The French mathematician, physicist and inventor Pascal once wrote that “All the problems of mankind come from the inability of man to sit quietly in a room alone.” In times of unprecedented, like the one we are experiencing in the last year, many would argue that the last thing anyone needs is more time for self-reflection, but Pascal may have been right in what he said.
It is enough to look at the past and other moments of pandemic in the history of humanity and to understand that for some great personalities the quarantine and isolation were the most productive periods of their lives.
Alexander Pushkin

In the autumn of 1830, the most famous poet of Russia, the Alexander Pushkin, was found isolated in Boldino, his family estate in the southeastern part of the Nizhny Novgorod region. From there he was to fly to Moscow for his wedding, but a cholera outbreak kept him trapped in Boldino for three months. The months that Pushkin stayed in Boldino proved to be the most productive period of his career, as the eminent Russian author completed his novel Eugene Onegin and the short story cycle The Belkin Tales, short tragedies and over thirty poems.
Isaac Newton

The Great Plague of 1665-1666 was the worst outbreak in Britain since the Black Death of 1347. After London, the epidemic spread to other British cities, such as Cambridge, forcing the famous University to close. its operation.
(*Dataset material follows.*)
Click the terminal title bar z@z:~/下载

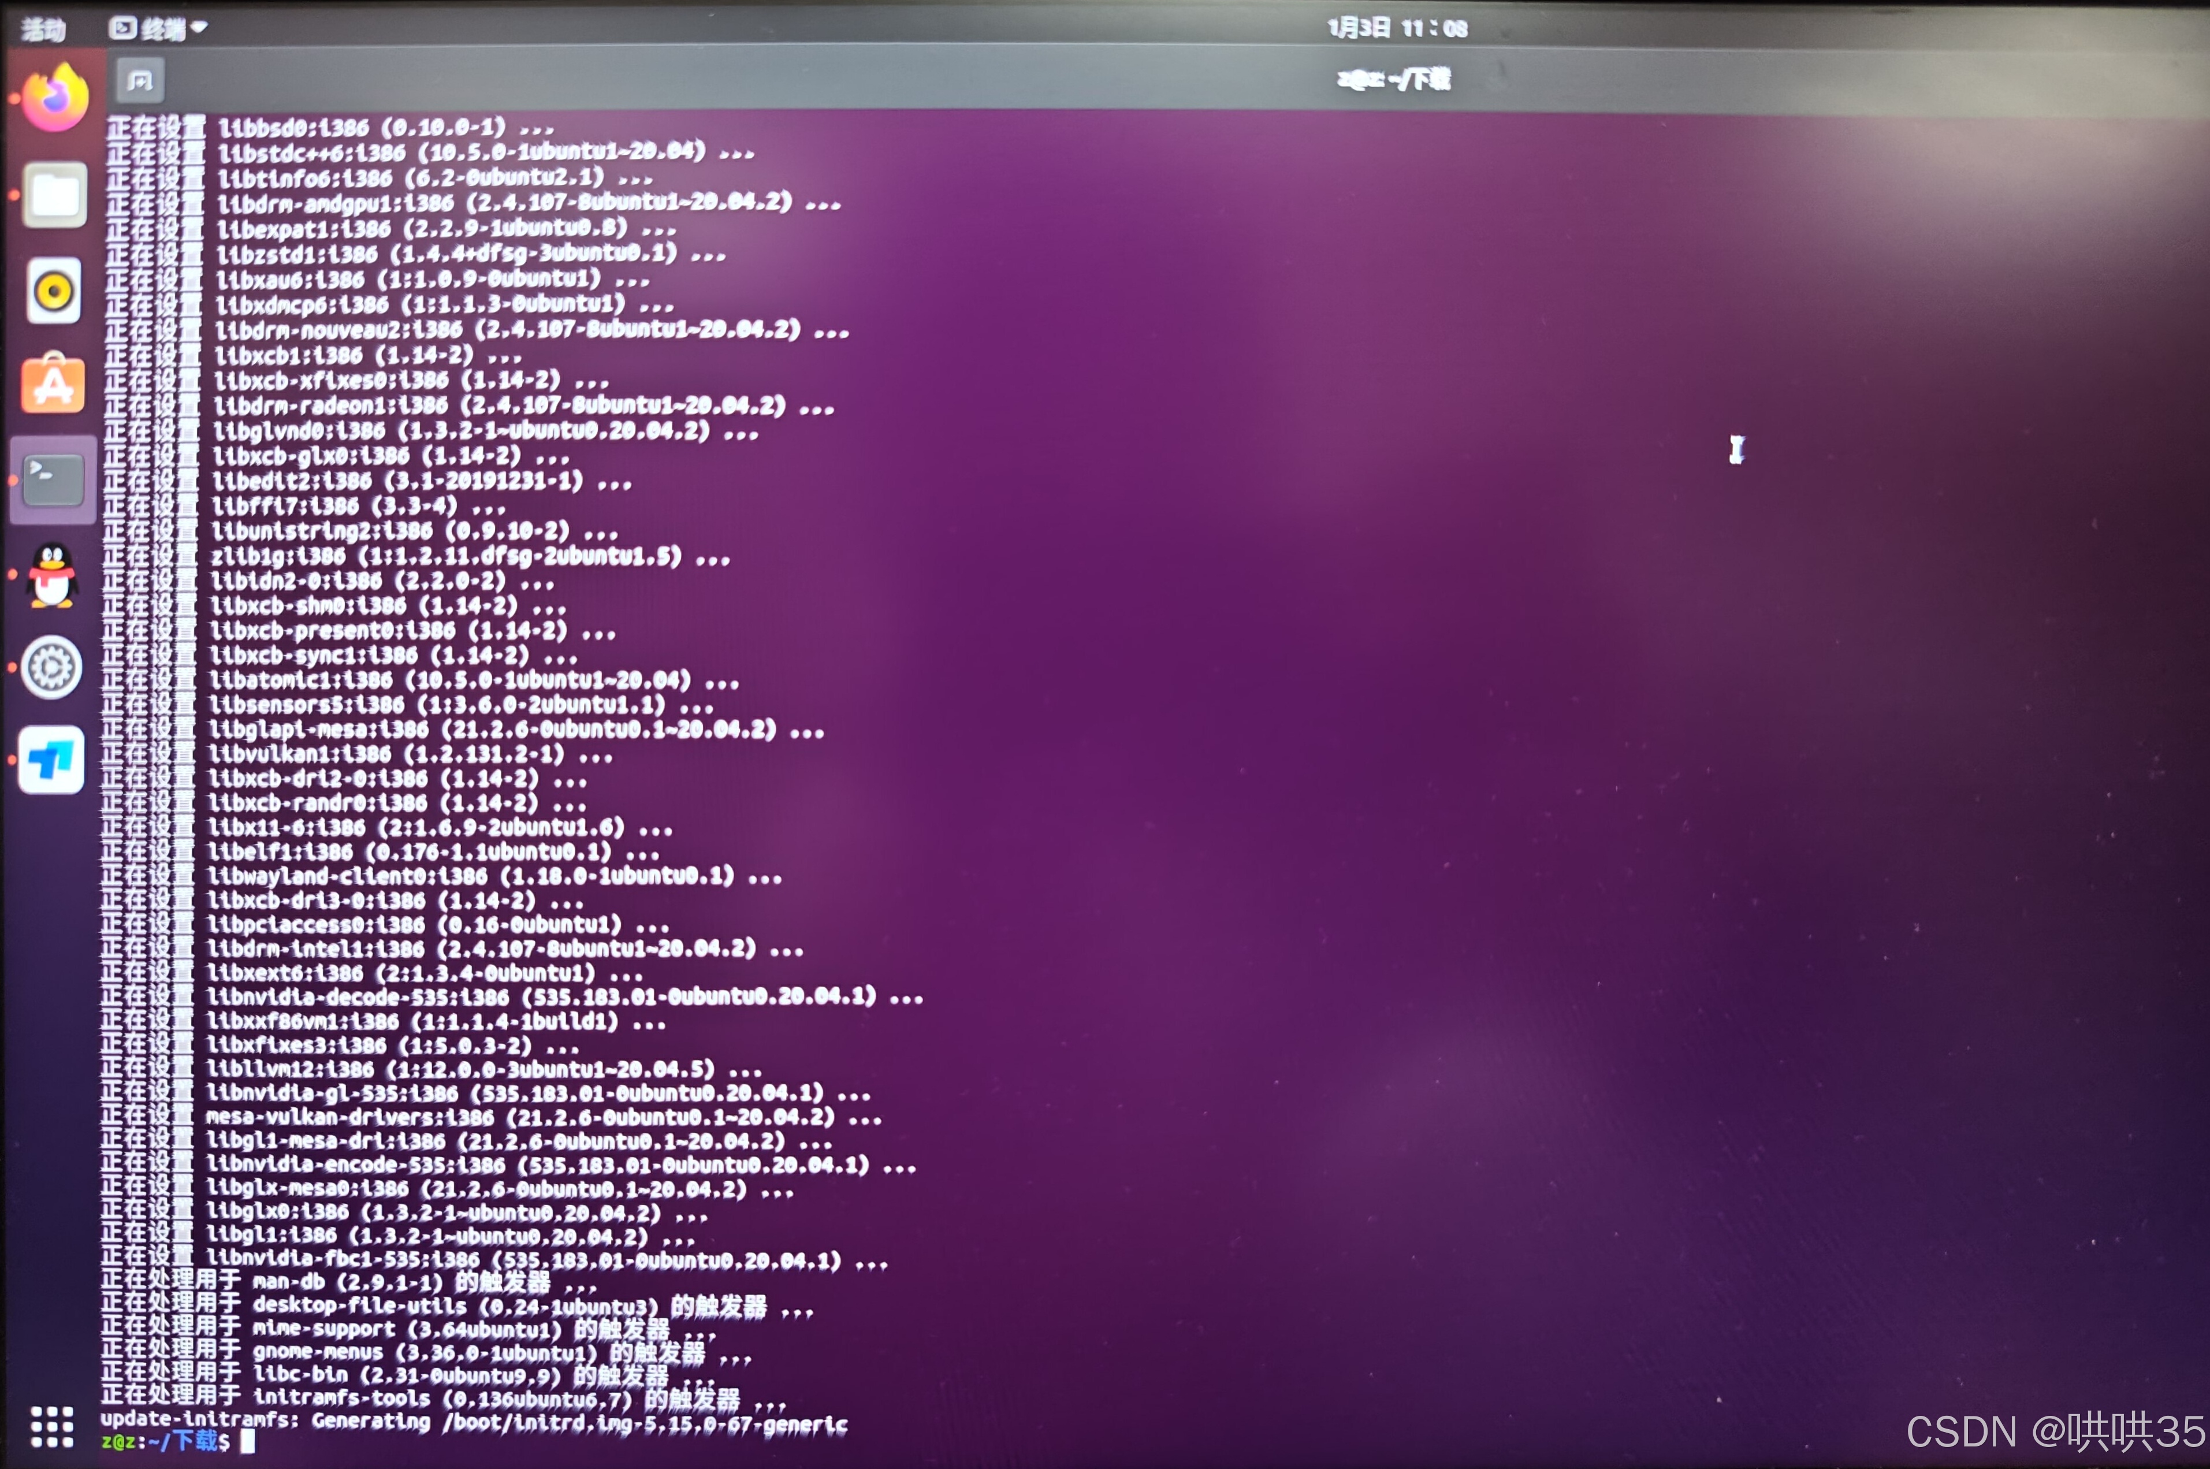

The 22-year-old was also studying at that time. Isaac Newton. After dropping out of school, Newton returned to his family home, the Woolsthorpe Manor in Lincolnshire. This period, and another that passed at Woolsthorpe in the spring of 1667, have become known as the “time of miracles”, during which he began working on the many theories that would later shape our understanding of the laws of nature. Freed from the obligations of university life, Newton had time to devote himself to a period of productive solitary study where he developed theories of reason, motion, and optics, as well as the laws of motion and gravity. It was then that he witnessed the fall of an apple from the apple tree in Woolsthorpe’s garden, which inspired him to formulate the law of universal gravity.
Shakespeare

If an element determined his life and work Shakespeare this is definitely the plague. In 1564, three months after his birth, the Stratford-Upon-Avon register records the onset of the plague. Four of Shakespeare’s brothers succumbed to the disease, as well as Hammet’s only son, and in the future his professional life would be disrupted by outbreaks and outbreaks of the disease. In an effort to “flatten the curve”, the outbreak of 1603 had brought a directive that closed children’s theaters when more than 30 deaths related to the disease were recorded within a week. By July 1606, death rates forced Shakespeare to close his theater, The Globe. As an actor, Shakespeare could not work from home, but as a playwright and poet he could continue his work. During the 1606 epidemic, according to author James Sapiro in Lear’s Year, he claimed that Shakespeare wrote three of his most famous tragedies: King Lear, Macbeth and Anthony, and Cleopatra.